**Entries provided**
.....

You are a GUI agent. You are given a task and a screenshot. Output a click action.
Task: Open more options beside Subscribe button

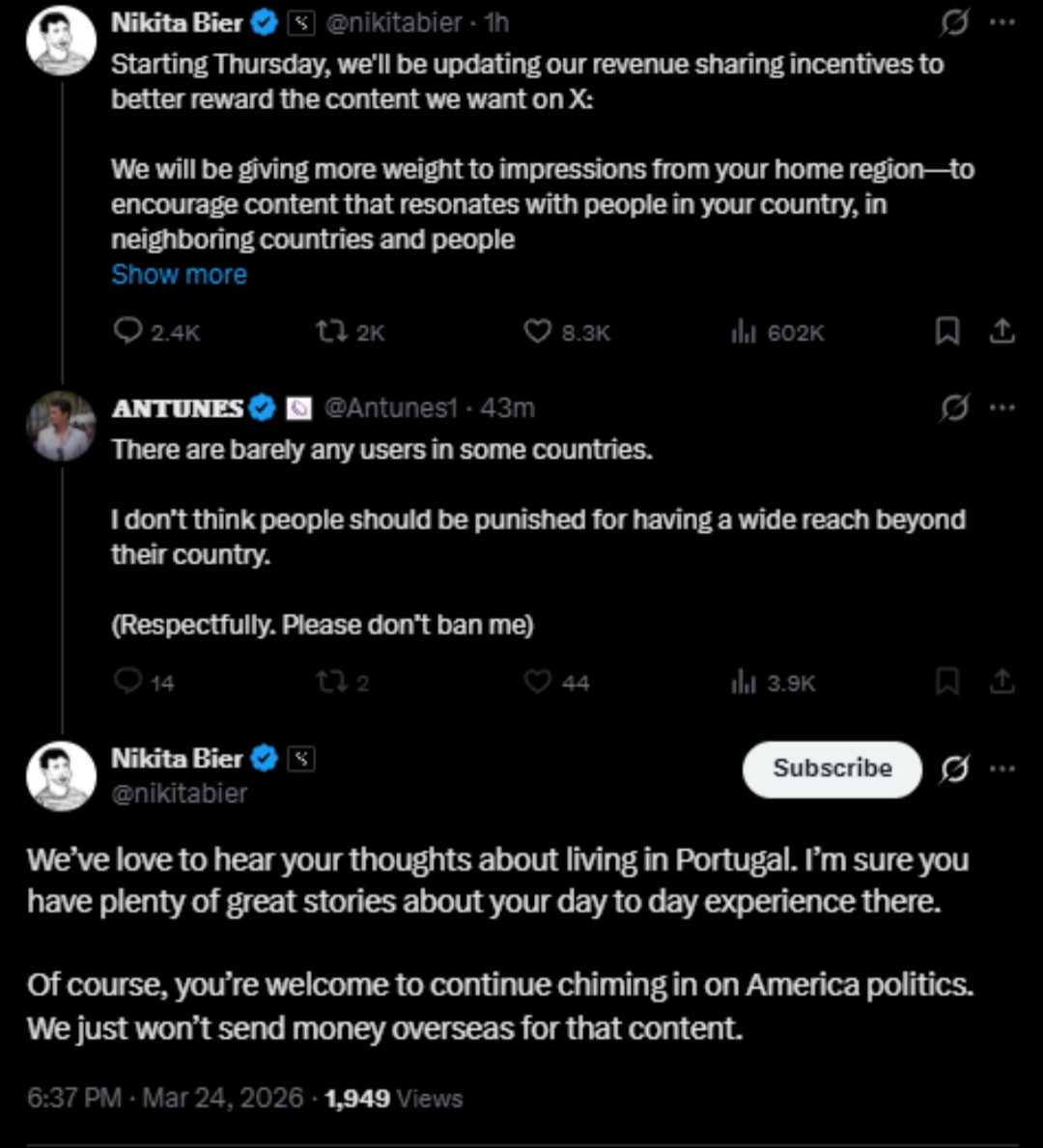pyautogui.click(x=1002, y=770)
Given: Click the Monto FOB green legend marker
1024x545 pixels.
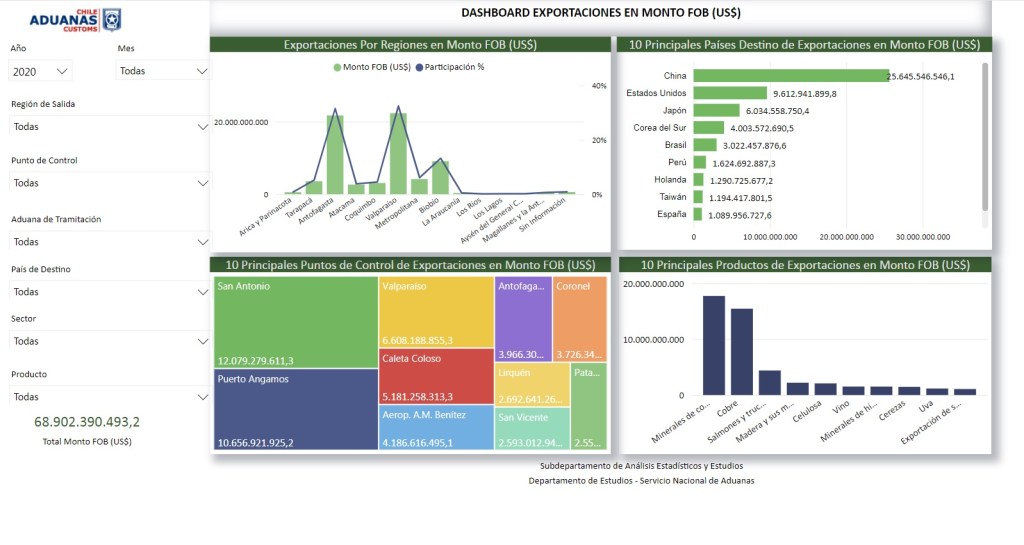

.....

Give every entry again word for word; no images belong in the copy.

You are a GUI agent. You are given a task and a screenshot. Output a click action.
Task: Open more options beside Subscribe button

pyautogui.click(x=1002, y=770)
Given: Click the Monto FOB green legend marker
1024x545 pixels.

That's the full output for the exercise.